Symmetric Encryption
VeriLogger Extreme supports several ciphers to be used for encrypting Verilog source code: DES, triple-DES, AES (in three key lengths), Blowfish, and CAST. If you do not specify an algorithm with the `pragma protect data_method directive, VeriLogger Extreme will default to encrypting with aes128-cbc. To select a specific encryption method, you would begin the protected section with something like this:
`pragma protect data_method "3des-cbc" `pragma protect key_keyowner = "SynaptiCAD" `pragma protect key_keyname = "syncad", key_method = "rsa", begin |
Supported Encoding and Encryption Methods (Implementation details)
Encoding Methods
VeriLogger Extreme supports base64 encoding of encrypted data. The uuencode format is not supported.
Ciphers
VeriLogger Extreme supports the following symmetric ciphers (a symmetric cipher uses the same key for encryption and decryption, whereas an asymmetric cipher uses two keys, one for the encryption process and another for the decryption process):
•des-cbc: Data Encryption Standard in CBC mode
•3des-cbc: Triple-DES in CBC mode
•aes128-cbc: Advanced Encryption Standard with 128-bit key
•aes192-cbc: Advanced Encryption Standard with 192-bit key
•aes256-cbc: Advanced Encryption Standard with 256-bit key
•blowfish-cbc: Blowfish in CBC mode
•cast128-cbc: CAST-128 in CBC mode
and the following asymmetric cipher:
•rsa: RSA
VeriLogger's Encryption/Decryption Process
For improved security, VeriLogger actually encrypts protected source code blocks using a symmetric cipher (which is stronger than RSA-based encryption for long blocks of text), then encrypts the symmetric key using an asymmetric RSA public key. During internal decryption of a protected block for compilation purposes, VeriLogger first decrypts the symmetric keys for the protected code blocks using the appropriate RSA private key, then it uses these symmetric keys to decrypt their associated source code blocks. Therefore, when you view the encrypted version of a protected block, you will see two separate encrypted sections, a "key block" containing the encrypted symmetric key and a "data block" containing the symmetrically encrypted source code.
Unsupported Directives
The `pragma directives related to message digests are not supported. These include digest_keyowner, digest_key_method, digest_keyname, digest_public_key, digest_decrypt_key, digest_method, and digest_block.
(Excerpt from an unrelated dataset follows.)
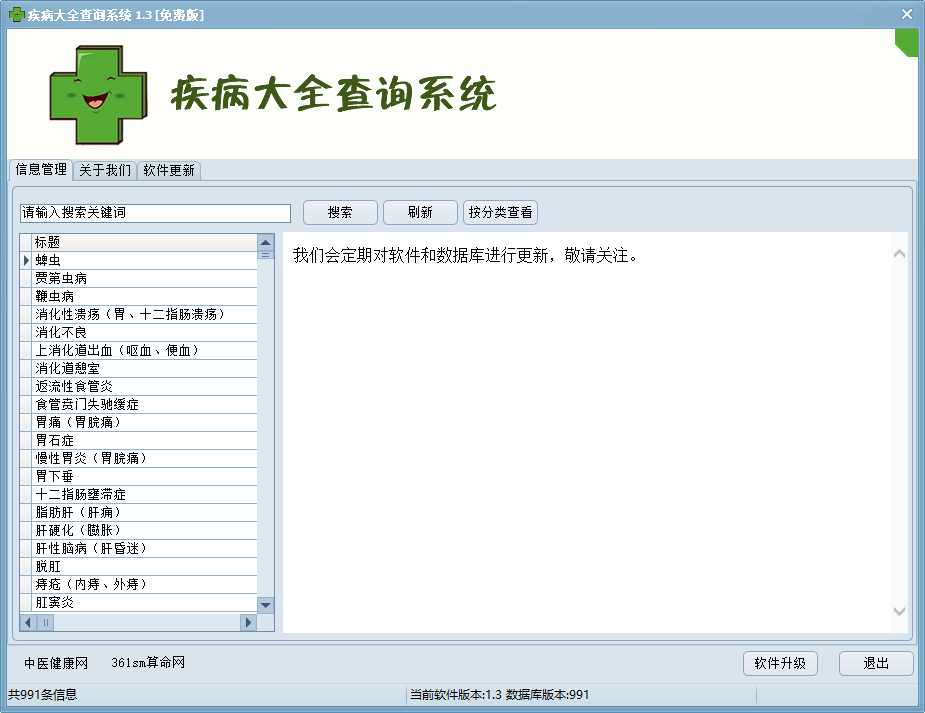
Task: Open the 中医健康网 link
Action: click(57, 663)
Advanced licensing directives that alter the available functionality of the encrypted models are NOT supported. Unsupported directives include: decrypt_license (which allows creation of encrypted models whose source code could be viewed by an end user with the proper key), runtime_license (which allows creation of models that can be compiled but not simulated), and viewport (which allows users to more advanced debugging access to protected envelopes of the code such as the ability to view or set values of signals defined in the protected envelope). Currently, encryption is an all-or-nothing proposition and the encrypted source code will never be visible to the end-user.